§ **Directions**
Rewrite the entries from the line containing "Click Upgrade next to Cluster Version Name" up to and including the line containing "point(960,223)", keeping every line, requests included, with each coordinate in the answers shifted up by 86. Reproduce only those lines.

Interface element entries:
════════

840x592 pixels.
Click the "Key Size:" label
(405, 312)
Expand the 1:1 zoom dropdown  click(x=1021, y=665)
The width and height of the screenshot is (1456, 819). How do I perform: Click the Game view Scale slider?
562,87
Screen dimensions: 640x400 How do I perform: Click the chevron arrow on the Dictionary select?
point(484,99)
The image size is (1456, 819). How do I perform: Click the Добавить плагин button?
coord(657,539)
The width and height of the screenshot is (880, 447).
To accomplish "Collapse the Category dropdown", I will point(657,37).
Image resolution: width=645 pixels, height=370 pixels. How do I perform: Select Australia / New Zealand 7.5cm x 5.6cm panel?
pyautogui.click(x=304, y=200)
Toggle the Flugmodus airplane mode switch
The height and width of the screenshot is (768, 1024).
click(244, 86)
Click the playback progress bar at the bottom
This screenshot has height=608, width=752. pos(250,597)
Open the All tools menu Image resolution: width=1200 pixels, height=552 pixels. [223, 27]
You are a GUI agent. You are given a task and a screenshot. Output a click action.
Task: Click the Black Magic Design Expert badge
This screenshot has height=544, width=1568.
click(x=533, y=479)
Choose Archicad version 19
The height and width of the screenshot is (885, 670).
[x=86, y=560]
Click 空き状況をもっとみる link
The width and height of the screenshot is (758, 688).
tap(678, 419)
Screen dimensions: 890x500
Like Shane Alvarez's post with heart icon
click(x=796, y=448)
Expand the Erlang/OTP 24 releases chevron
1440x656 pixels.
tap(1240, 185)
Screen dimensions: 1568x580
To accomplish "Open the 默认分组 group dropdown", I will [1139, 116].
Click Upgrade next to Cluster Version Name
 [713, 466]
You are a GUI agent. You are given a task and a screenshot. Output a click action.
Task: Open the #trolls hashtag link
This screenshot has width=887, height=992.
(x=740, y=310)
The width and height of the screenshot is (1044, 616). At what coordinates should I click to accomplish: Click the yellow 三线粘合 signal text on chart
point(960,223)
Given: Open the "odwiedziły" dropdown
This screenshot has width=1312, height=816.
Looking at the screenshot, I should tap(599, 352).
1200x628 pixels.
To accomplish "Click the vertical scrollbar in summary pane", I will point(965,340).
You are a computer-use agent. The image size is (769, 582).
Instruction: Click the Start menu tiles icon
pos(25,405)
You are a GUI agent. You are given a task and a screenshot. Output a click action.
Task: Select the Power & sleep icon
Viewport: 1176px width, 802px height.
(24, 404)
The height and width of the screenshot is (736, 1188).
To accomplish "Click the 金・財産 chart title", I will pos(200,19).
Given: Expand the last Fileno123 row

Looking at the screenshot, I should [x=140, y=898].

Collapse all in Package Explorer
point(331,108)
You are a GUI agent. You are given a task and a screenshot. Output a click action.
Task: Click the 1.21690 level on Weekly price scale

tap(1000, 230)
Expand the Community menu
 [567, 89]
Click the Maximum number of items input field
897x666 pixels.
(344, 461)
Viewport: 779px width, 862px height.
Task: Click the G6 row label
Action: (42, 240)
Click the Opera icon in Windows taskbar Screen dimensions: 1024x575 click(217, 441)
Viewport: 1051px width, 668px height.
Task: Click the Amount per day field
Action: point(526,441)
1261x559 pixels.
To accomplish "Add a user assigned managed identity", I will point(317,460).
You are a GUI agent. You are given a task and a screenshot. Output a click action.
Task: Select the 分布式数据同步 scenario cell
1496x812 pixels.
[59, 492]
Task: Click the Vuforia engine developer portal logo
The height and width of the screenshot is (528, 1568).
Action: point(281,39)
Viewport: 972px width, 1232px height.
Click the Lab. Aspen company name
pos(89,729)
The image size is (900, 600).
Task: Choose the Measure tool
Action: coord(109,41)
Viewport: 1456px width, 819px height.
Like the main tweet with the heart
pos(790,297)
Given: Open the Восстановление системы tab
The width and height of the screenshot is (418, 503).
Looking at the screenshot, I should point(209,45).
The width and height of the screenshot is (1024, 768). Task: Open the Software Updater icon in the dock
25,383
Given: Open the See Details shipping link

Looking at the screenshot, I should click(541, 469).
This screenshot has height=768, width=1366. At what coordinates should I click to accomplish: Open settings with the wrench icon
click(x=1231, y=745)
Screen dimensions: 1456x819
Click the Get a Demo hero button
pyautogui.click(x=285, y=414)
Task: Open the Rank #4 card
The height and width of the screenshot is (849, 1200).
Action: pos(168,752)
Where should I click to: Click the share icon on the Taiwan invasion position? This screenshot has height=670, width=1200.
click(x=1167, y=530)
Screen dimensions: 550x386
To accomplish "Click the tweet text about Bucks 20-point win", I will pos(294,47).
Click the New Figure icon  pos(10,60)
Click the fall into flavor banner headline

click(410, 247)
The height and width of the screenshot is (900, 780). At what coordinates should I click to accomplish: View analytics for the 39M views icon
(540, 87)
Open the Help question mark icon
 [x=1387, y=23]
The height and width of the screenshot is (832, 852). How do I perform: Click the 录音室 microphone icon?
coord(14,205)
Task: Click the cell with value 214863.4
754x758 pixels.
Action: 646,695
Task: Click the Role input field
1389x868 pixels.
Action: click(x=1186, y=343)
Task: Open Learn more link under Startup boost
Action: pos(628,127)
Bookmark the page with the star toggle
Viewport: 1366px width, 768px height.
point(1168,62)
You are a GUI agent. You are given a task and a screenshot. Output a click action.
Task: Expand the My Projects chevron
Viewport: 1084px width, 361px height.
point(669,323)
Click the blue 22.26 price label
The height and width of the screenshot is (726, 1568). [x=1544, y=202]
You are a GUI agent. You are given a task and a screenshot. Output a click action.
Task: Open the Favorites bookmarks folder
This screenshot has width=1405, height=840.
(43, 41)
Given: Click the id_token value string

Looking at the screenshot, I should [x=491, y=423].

════════

§ **Answer below**
Click Upgrade next to Cluster Version Name
 [799, 552]
You are a GUI agent. You are given a task and a screenshot. Output a click action.
Task: Open the #trolls hashtag link
This screenshot has width=887, height=992.
(x=826, y=396)
The width and height of the screenshot is (1044, 616). At what coordinates should I click to accomplish: Click the yellow 三线粘合 signal text on chart
point(1046,309)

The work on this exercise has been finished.